Qué más decir de la Filosofía

¿Queda algo por decir de la Filosofía? Son tiempos de apología de esta disciplina, más intensamente desde que al Ministro Wert se le ocurrió ningunear todas aquellas materias sin un claro pragmatismo socio-económico mediante la LOMCE. Como nadie lo ha evitado, y las mayorías parlamentarias son justas porque representan la voluntad popular, este curso ha entrado definitivamente en vigor.

Hoy, como tercer viernes de cada mes de noviembre se celebra el día mundial de la Filosofía. Algunos de los lectores del blog han ido a parar, seguramente por algún error mío de configuración, a la entrada fechada del año pasado. Bien, hay discursos que no caducan, me reitero. Pero, como todo cambia, no querría dejar pasar la ocasión sin manifestar aquello que después de años de justificar por qué debemos mantener la filosofía en los estudios de secundaria – que ha excedido ya mi capacidad de repetición- me resulta más inquietante respecto del estado de la Filosofía actual.

La Filosofía es una actitud vital que como tal impele al desarrollo de una serie de aptitudes intelectuales y emocionales que sitúan al sujeto en condiciones poco comunes para observar el mundo. Uno no puede ser y dejar de ser filósofo, porque en tal caso sería un sofista o un impostor.

Aceptando que la asunción de la Filosofía deviene una forma de ser en el mundo, escasos nos quedamos si la cuestión que socialmente trasciende sobre ella es si debe o no ser estudiada.

Vivir filosóficamente –si se acepta esta forzada expresión- es encarnar las insatisfacciones profundas del hombre que nos ha tocado ser: explicitarlas, denunciarlas y desvelar las formas sociales y económicas que contribuyen a ello. Además de identificar la naturaleza que nos constriñe y nos limita asumiendo la capacidad y la libertad de modificar, no solo las condiciones externas perjudiciales sino también las internas.
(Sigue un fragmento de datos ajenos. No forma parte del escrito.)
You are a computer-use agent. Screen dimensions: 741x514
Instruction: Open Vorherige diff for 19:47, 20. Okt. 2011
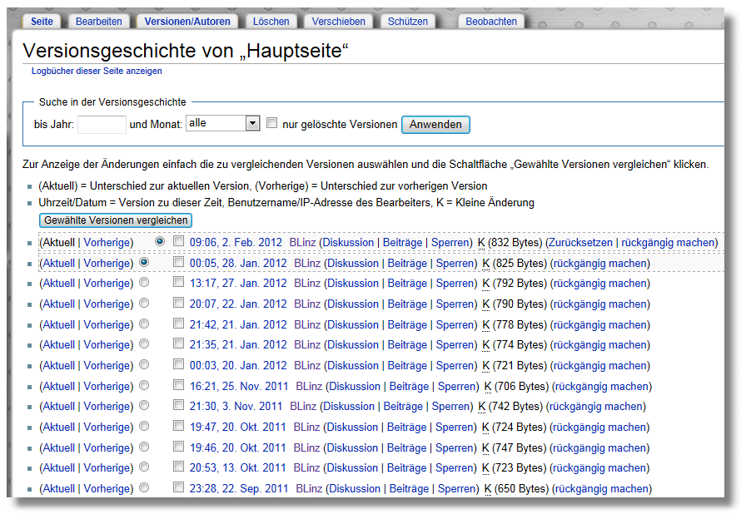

Ser filosofo consiste en vivir al margen del poder, del beneplácito de la fama, en instigar al replanteamiento continuo de lo que parece estar bien, para que ese estar alerta sobre los principios en los que se fundamenta la vida humana, exija no olvidarse nunca del auténtico significado de lo humano.

Ser filosofo es ser un “agua fiestas” y no porque no pueda este tener sentido del humor, sino porque este sentido será siempre irónico, sarcástico y mordaz. La llama que incesantemente arde y oscila en su interior no le da tregua; el filósofo no sabe vivir dando treguas a la vida porque sería falaz.

La filosofía es una vocación irrenunciable que no da treguas a la vida, deslizándose de lo inadvertido a lo inaceptable, para evidenciar lo ignorado y denunciar el quebranto de lo justo. Quien busque sosiego y gozo que huya de la filosofía, porque el amante del saber no puede vivir a espaldas de un mundo denigrante. Si ama y va sabiendo, sufre. Al contrario es un sofista de la sociedad de la satisfacción.